The Standard defines all input operations as if they used
the fgetc() function as many times as necessary (the actual
implementation might do something more intricate, but the end
result must be the same). The fgetc() function returns an int
value: either EOF to indicate failure, or an actual input byte
represented as unsigned char converted to int. If int is
wider than char, converting an unsigned char to an int yields
a non-negative value, and since the EOF macro expands to a
negative number there can be no confusion.
On those exotic architectures, though, things get sticky.
If sizeof(int) == 1, there must be unsigned char values that
are too large for int: for example, on a system with sixteen-bit
chars and sixteen-bit ints, INT_MAX will be 32767 but UCHAR_MAX
will be 65535. Since fgetc() must be able to read back any
character values fputc() might have written (subject to some
restrictions that don't matter here), on this system it must
be able to return 65536 distinguishable int values. Half of
those will necessarily be negative, and one of them will have
the same value as EOF. So on exotic architectures, it is
possible for fgetc() to return EOF when reading "real" data,
and the only way to tell whether the EOF is actual data or an
indication of input failure is to call both feof() and ferror().

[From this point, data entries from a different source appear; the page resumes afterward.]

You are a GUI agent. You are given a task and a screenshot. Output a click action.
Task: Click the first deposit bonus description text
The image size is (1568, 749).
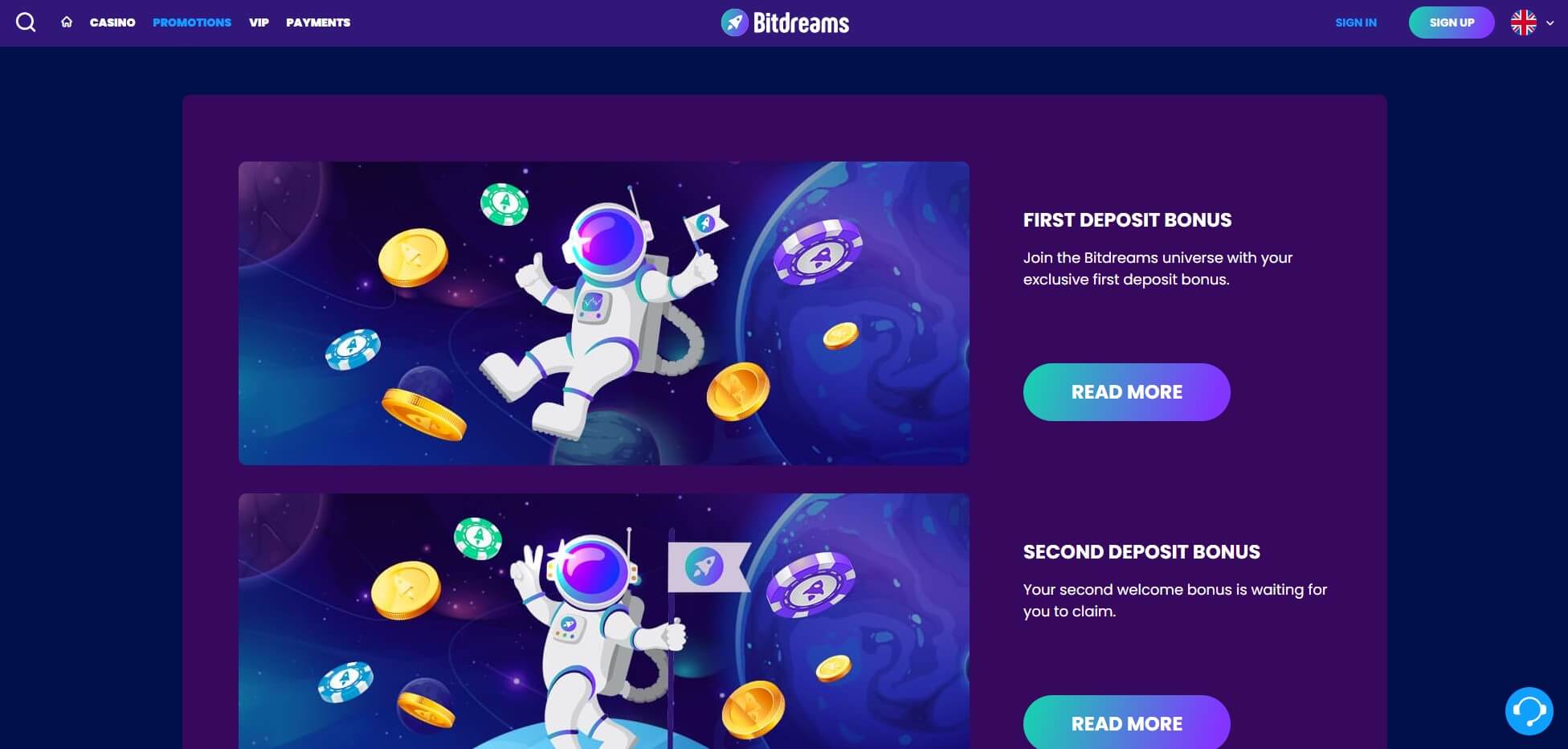[1158, 268]
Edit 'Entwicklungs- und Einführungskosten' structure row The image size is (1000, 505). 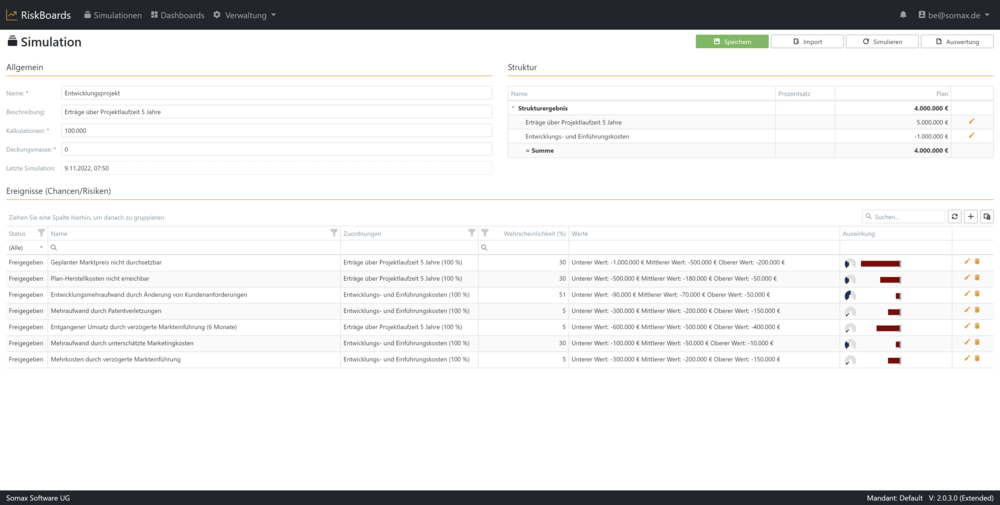pos(971,135)
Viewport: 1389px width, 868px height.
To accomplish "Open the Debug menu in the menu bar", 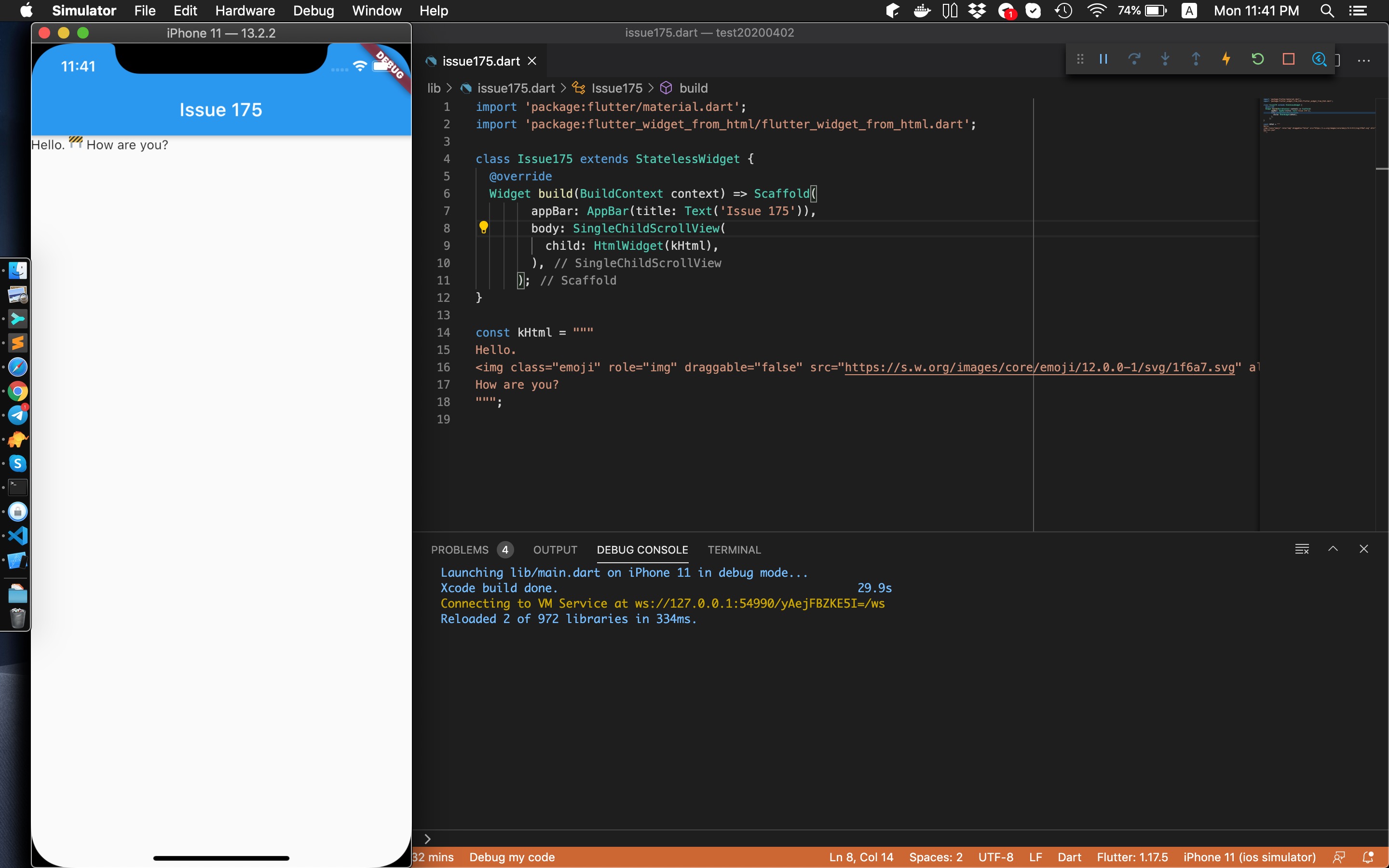I will [313, 10].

> Also, the FAQ recommends not to use feof():
> <quote>In virtually all cases, there's no need to use feof at all.
> </quote>
I'm not the FAQ author, but I'd read "in virtually all cases"
to mean "whenever int is wider than char," or "on virtually all
`mainstream' machines." It would be nice, IMHO, if the FAQ were
more explicit about this, but it's not a big failing.
The FAQ is right in implying that feof() is seldom used,
because after receiving an EOF return value (on a "mainstream"
system) your immediate concern should be "End-of-input, or error?"
and it seems more natural to use ferror() for that question:
int ch;
while ( (ch = fgetc(stream)) != EOF ) {
/* process the character just read */
}
/* "Why did we get EOF?" */
if (ferror(stream)) {
/* do something about the I/O error */
}
else {
/* normal end-of-input */
}
This code assumes that EOF can only appear as the result of
end-of-input or I/O error, so if there's no I/O error the stream
must have reached its end. Of course, the same reasoning would
hold for using feof(stream) and swapping the bodies of the two
if statements, but "ferror?" seems a more direct inquiry.
On "exotic" architectures the either/or reasoning breaks down
because there's a third possibility: an EOF return might be actual
input data. If you're writing with such a system in mind you need
to use both feof() and ferror() to distinguish the three outcomes,
and the loop might look something like
int ch;
while ( (ch = fgetc(stream)) , /* comma operator */
(!feof(stream) && !ferror(stream) ) {
/* process the character just read */
}
/* "Was it error or end-of-input?" */
if (ferror(stream)) {
/* do something about the I/O error */
}
else {
/* normal end-of-input */
}
Of course, this can be written in many other rearrangements. One
likely change would be to call feof() and ferror() only when an EOF
shows up instead of every single time, by changing the while clause
to something like
while ( (ch = fgetc(stream)) != EOF
|| (!feof(stream) && !ferror(stream)) )
Since most I/O devices are pathetically slow compared to most CPUs,
this "optimization" probably doesn't save noticeable time -- but
it is in the tradition of C to worry about tiny efficiencies while
ignoring gross waste. ;-) (That same tradition, by the way, calls
for using getc() instead of fgetc() wherever possible.)